Detecting hydrogen peroxide in leaves in vivo - a comparison of methods

Four hydrogen peroxide detecting probes, 3,3'-diaminobenzidine (DAB), Amplex Red (AR), Amplex Ultra Red (AUR) and a europium-tetracycline complex (Eu3Tc) were infiltrated into tobacco leaves and tested for sensitivity to light, toxicity, subcellular localization and capacity to detect H2O2 in vivo. In the absence of leaves, in water solutions, AUR was very much sensitive to strong light, AR showed slight light sensitivity, while DAB and Eu3Tc were insensitive to irradiation. When infiltrated into the leaves, the probes decreased the photochemical yield (Phi(PSII)) in the following order of effect AR > DAB > AUR > Eu3Tc. With the exception of Eu3Tc, all probes stimulated the build-up of non-photochemical quenching either temporally (DAB, AUR) or permanently (AR), showing that their presence may already limit the photosynthetic capacity of leaves, even in the absence of additional stress. This should be taken into account when using these probes in plant stress experiments.

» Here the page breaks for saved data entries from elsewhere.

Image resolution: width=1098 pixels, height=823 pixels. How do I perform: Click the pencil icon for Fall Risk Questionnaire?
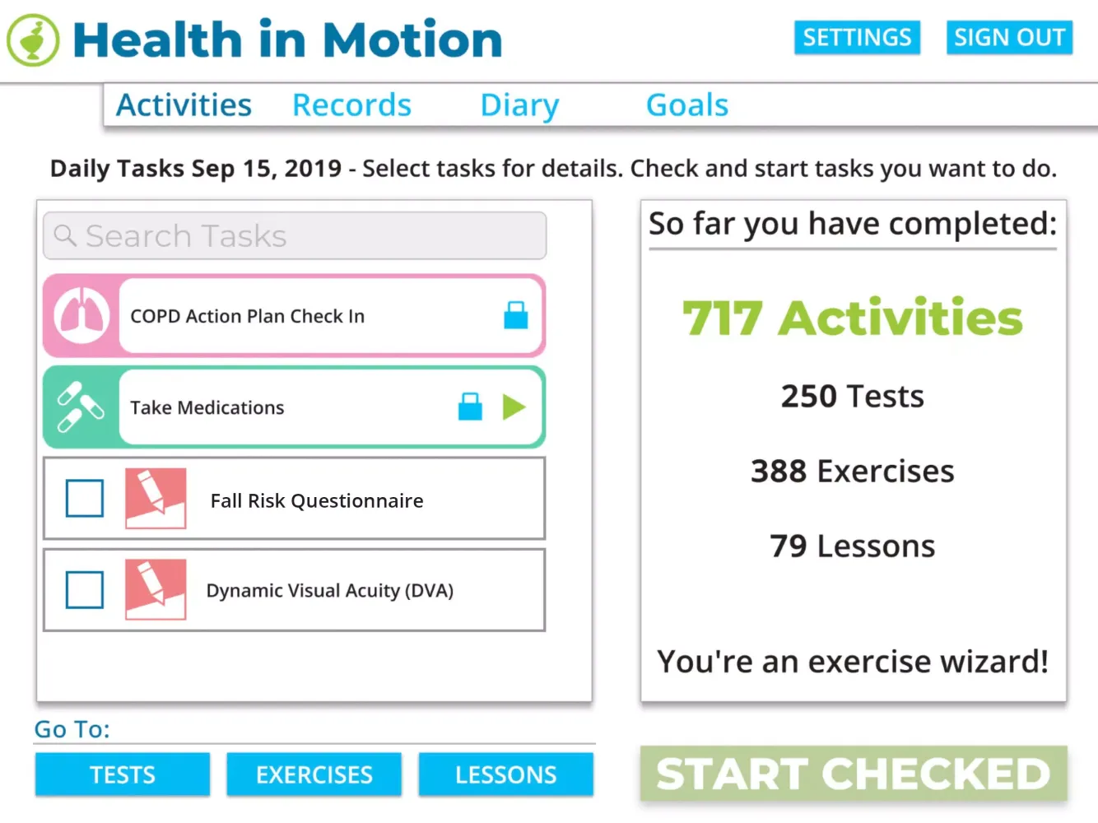[156, 499]
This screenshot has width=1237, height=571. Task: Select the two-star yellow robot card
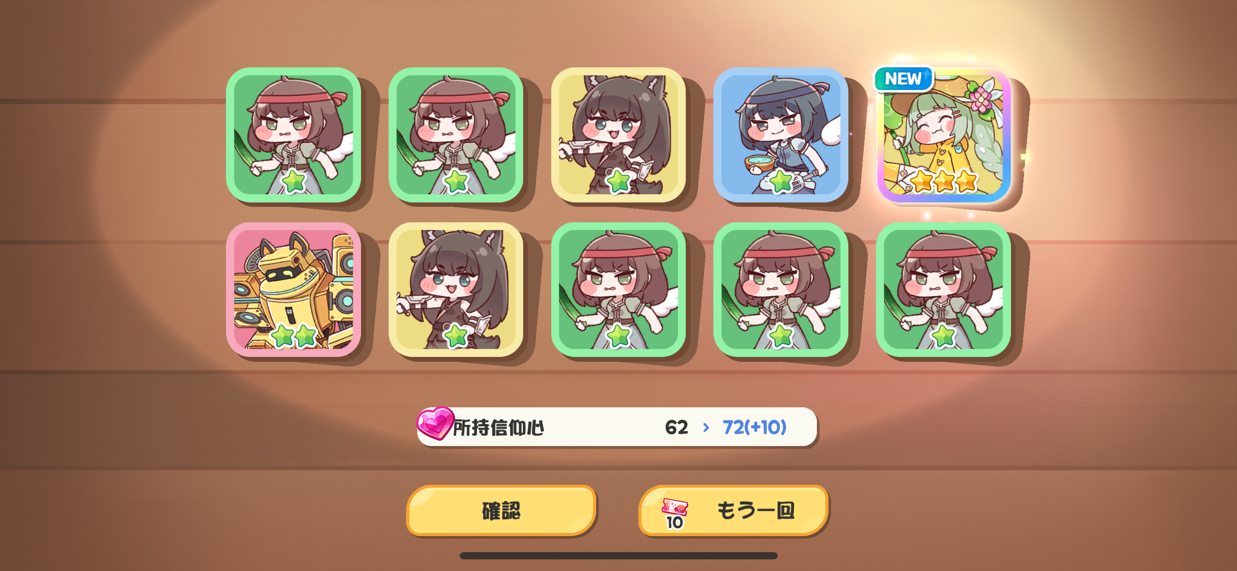(x=294, y=290)
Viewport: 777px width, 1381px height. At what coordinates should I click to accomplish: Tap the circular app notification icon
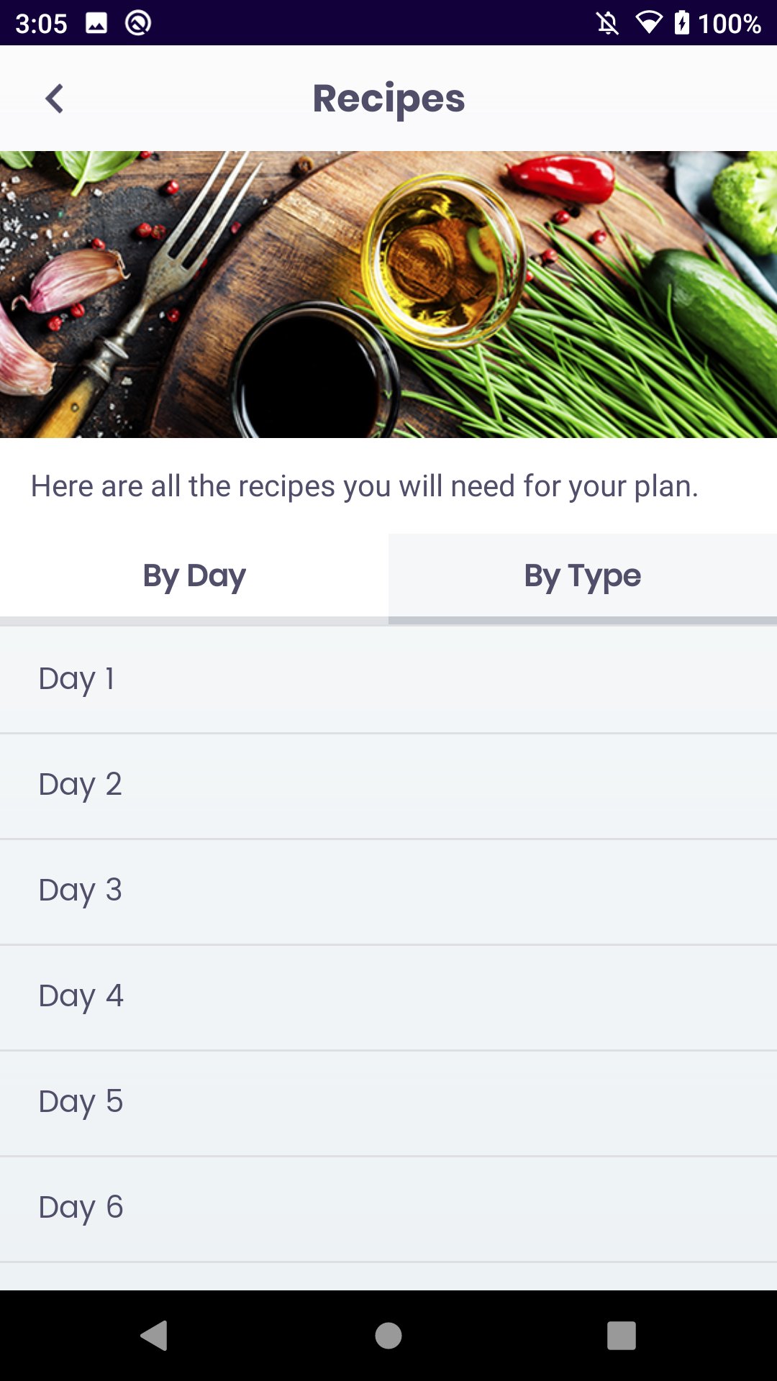point(138,23)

Confocal laser scanning microscopy studies with the three fluorescent H2O2 probes showed that the localizations of Eu3Tc and AUR were mainly intercellular. AR partly penetrated into leaf chloroplasts but probably not into the thylakoid membranes. Photosynthesis-related stress applications of AR seem to be limited by the low availability of internal leaf peroxidases. Applications of AR for kinetic H2O2 measurements would require a co-infiltration of external peroxidase, imposing another artificial modifying factor and thus taking experiments further from ideal, in vivo conditions. Our results suggest that the studied H2O2 probes should be used in leaf studies with caution, carefully balancing benefits and artifacts.